Module allocator

Expand description

Caching CUDA memory allocator.

CudaAllocator wraps a GpuDevice and provides a PyTorch-style caching memory allocator with:

Block splitting: oversized free blocks are split, remainder returned to the pool.
Block coalescing: adjacent freed blocks are merged to reduce fragmentation.
Stream-aware reuse: blocks track which CUDA streams have used them; a block is only reused when all recorded stream work is complete.
Dual pools: small (<1 MiB) and large (>=1 MiB) allocations are kept in separate pools to avoid small allocations fragmenting large contiguous regions.
Statistics: memory_allocated, max_memory_allocated, memory_reserved, allocation/free counters.

§Design

This is a CPU-side data structure that manages block metadata. Actual GPU memory allocation/deallocation is delegated to the GpuDevice (cudarc). The caching layer sits between callers and the driver, intercepting frees to retain memory for reuse and serving allocs from the cache when possible.

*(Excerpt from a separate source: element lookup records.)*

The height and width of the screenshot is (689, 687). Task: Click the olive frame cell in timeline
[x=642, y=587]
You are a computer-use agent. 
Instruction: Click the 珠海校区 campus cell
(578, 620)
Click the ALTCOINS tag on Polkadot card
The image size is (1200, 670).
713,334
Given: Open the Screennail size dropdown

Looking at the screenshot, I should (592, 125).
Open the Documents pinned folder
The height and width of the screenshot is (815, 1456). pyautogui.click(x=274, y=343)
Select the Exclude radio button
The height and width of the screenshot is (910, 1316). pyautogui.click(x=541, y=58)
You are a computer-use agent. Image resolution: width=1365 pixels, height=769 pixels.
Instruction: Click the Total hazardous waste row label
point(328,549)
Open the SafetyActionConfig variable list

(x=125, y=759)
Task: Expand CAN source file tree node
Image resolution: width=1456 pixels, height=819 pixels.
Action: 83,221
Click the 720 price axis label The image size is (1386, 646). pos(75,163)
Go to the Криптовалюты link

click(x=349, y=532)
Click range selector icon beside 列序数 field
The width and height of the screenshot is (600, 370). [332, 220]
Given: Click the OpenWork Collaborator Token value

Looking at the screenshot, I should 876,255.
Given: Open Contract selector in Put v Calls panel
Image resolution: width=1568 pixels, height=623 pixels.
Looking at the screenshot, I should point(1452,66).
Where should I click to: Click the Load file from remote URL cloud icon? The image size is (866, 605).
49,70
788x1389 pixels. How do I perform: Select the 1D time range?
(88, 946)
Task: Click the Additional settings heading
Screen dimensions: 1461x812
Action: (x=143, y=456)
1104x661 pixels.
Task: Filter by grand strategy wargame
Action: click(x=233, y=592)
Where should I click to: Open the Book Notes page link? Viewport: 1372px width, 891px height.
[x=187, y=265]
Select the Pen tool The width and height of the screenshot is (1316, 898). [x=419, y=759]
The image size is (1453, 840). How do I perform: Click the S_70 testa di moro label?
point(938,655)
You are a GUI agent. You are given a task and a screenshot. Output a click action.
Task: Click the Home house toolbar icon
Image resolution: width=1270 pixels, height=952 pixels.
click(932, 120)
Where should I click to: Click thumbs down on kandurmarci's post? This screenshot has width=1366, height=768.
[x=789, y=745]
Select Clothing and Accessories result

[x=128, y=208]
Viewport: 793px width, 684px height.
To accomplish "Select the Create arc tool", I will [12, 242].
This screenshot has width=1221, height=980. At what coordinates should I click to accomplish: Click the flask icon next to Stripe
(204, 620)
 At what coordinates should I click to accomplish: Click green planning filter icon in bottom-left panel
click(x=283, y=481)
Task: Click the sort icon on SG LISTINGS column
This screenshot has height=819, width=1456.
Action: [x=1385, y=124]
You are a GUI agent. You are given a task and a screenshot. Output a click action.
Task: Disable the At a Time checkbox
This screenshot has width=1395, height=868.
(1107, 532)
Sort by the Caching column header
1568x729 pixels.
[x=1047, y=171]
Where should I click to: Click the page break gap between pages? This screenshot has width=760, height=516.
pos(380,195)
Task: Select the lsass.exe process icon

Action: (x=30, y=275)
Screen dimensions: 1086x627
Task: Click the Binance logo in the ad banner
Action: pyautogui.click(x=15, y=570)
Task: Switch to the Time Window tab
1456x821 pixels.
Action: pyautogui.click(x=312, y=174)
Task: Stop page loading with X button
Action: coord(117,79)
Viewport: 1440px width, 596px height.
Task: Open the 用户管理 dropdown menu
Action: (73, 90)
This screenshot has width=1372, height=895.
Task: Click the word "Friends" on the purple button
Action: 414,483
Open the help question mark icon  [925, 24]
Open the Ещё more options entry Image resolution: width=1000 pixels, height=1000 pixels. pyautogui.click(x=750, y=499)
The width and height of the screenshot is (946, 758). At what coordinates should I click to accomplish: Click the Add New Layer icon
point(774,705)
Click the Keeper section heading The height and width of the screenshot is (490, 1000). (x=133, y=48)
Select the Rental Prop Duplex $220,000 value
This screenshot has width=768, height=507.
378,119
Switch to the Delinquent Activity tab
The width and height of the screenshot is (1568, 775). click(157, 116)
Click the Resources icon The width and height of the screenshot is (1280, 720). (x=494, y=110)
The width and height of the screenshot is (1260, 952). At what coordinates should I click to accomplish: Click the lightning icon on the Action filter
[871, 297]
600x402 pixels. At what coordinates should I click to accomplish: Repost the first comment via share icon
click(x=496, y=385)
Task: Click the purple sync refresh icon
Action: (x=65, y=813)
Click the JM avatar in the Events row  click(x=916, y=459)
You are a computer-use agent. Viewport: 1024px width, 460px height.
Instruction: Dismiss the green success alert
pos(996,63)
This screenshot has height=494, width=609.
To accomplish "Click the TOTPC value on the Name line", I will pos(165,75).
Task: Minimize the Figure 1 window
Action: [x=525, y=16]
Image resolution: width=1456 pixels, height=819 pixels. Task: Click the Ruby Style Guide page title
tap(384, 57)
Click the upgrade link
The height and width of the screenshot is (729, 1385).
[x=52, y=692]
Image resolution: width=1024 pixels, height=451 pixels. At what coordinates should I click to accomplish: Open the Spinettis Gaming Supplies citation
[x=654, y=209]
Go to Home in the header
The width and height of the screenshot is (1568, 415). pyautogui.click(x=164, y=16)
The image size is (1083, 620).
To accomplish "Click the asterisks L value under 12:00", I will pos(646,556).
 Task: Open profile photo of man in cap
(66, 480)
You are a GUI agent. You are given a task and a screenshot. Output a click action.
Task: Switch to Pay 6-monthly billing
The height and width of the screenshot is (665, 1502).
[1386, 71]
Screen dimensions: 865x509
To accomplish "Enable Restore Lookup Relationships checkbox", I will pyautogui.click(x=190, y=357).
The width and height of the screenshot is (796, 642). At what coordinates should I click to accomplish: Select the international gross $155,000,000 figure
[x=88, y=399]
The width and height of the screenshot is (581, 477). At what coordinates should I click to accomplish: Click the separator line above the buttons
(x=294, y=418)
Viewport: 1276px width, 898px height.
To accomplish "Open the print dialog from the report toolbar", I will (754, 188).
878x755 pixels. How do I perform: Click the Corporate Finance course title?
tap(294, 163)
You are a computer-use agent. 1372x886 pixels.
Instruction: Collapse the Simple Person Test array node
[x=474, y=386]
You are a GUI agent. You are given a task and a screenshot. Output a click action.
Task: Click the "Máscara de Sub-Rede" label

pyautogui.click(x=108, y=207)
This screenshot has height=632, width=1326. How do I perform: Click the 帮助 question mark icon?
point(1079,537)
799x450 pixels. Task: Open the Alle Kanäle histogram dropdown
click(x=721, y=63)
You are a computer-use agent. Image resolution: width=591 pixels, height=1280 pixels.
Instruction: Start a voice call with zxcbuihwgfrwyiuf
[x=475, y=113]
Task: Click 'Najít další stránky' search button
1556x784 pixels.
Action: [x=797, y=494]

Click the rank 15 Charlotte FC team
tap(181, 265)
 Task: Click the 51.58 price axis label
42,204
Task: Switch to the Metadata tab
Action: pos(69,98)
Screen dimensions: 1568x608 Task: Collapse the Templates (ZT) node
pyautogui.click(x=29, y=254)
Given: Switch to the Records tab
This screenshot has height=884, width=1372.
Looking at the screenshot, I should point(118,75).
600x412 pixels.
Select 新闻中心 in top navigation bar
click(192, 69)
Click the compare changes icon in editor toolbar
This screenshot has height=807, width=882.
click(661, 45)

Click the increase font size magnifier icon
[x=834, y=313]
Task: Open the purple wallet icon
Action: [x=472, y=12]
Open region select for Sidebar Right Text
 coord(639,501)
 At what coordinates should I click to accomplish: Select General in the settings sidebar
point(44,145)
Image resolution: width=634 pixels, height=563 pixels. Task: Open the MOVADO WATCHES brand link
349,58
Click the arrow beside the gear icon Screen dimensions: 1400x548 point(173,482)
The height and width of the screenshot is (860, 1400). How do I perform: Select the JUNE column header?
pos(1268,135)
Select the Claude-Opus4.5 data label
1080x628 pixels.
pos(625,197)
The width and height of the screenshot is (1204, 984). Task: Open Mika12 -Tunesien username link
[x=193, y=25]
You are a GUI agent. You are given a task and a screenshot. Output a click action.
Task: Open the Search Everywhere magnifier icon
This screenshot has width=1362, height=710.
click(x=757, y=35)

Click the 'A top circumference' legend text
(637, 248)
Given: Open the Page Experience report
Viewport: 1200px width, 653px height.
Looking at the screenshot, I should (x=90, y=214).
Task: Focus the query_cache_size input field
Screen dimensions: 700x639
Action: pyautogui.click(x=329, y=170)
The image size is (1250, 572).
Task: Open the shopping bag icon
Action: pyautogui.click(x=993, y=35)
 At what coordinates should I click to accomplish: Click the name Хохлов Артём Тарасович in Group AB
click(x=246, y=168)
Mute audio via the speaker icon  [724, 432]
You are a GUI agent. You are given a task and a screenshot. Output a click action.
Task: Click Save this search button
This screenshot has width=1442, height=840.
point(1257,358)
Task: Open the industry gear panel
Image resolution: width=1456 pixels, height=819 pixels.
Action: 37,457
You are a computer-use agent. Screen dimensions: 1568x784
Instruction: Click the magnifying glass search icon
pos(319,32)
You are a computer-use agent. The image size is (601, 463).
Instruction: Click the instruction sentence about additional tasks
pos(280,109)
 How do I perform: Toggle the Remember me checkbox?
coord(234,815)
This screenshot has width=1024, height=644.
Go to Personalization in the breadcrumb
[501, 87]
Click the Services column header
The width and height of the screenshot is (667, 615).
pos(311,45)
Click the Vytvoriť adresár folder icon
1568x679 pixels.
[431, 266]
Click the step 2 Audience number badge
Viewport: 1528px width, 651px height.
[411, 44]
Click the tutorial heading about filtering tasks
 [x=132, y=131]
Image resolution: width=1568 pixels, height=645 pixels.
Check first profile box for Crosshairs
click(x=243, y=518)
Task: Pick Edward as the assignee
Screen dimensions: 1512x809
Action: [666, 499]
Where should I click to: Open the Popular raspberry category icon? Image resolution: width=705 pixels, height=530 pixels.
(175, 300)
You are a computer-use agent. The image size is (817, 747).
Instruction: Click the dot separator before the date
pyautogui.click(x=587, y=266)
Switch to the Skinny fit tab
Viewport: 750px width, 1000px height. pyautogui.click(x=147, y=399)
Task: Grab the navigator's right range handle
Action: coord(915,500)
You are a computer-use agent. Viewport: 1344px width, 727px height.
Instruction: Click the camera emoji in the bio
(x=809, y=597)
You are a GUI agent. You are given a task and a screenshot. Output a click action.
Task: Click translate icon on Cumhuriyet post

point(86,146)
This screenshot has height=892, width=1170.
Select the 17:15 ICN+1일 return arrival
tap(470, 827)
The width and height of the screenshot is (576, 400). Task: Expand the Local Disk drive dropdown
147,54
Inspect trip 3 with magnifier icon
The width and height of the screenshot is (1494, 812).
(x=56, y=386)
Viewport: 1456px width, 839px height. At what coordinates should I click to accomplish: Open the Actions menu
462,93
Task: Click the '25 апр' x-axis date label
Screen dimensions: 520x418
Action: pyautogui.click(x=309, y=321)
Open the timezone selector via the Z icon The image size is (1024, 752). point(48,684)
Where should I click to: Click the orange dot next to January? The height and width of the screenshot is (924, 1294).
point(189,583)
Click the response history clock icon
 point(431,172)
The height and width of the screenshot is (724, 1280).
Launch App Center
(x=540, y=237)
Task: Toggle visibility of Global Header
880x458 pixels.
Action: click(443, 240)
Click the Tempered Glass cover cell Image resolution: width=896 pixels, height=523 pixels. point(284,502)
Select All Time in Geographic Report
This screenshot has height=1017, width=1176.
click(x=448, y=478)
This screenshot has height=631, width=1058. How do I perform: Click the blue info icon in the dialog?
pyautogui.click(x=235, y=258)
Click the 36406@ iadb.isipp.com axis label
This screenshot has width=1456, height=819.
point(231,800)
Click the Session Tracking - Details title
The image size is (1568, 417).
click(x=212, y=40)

The design follows PyTorch’s CUDACachingAllocator (c10/cuda/). Key constants match PyTorch:

MIN_BLOCK_SIZE = 512 bytes
SMALL_SIZE = 1 MiB (threshold between small/large pools)
SMALL_BUFFER = 2 MiB (small pool segment size)
MIN_LARGE_ALLOC = 10 MiB
ROUND_LARGE = 2 MiB (rounding for large allocations)

§Thread safety

CudaAllocator is Send + Sync. Internal state is protected by a Mutex. The critical section is short (BTreeSet lookup + pointer bookkeeping).

§CL-323

Structs§

Block: Metadata for a contiguous region of GPU memory.
CudaAllocator: A caching GPU memory allocator with block pools, splitting, coalescing, and stream-aware reuse.
StreamId: Opaque identifier for a CUDA stream.

Constants§

LARGE_BUFFER: Large pool segment size for allocations between 1-10 MiB.
MIN_BLOCK_SIZE: Minimum block size — all allocations are rounded up to at least this.
MIN_LARGE_ALLOC: Allocations between SMALL_SIZE and MIN_LARGE_ALLOC use a 20 MiB segment from the driver (to reduce the number of driver calls).
ROUND_LARGE: Round up large allocations to this granularity.
SMALL_BUFFER: Segment size for small pool allocations from the driver.
SMALL_SIZE: Largest allocation that goes into the small pool.

Functions§

get_allocation_size: Determine how many bytes to request from the driver for a given request size (after rounding). Small allocations are packed into SMALL_BUFFER segments; mid-range into LARGE_BUFFER; large are rounded to ROUND_LARGE.
round_size: Round size up to an allocation-friendly boundary.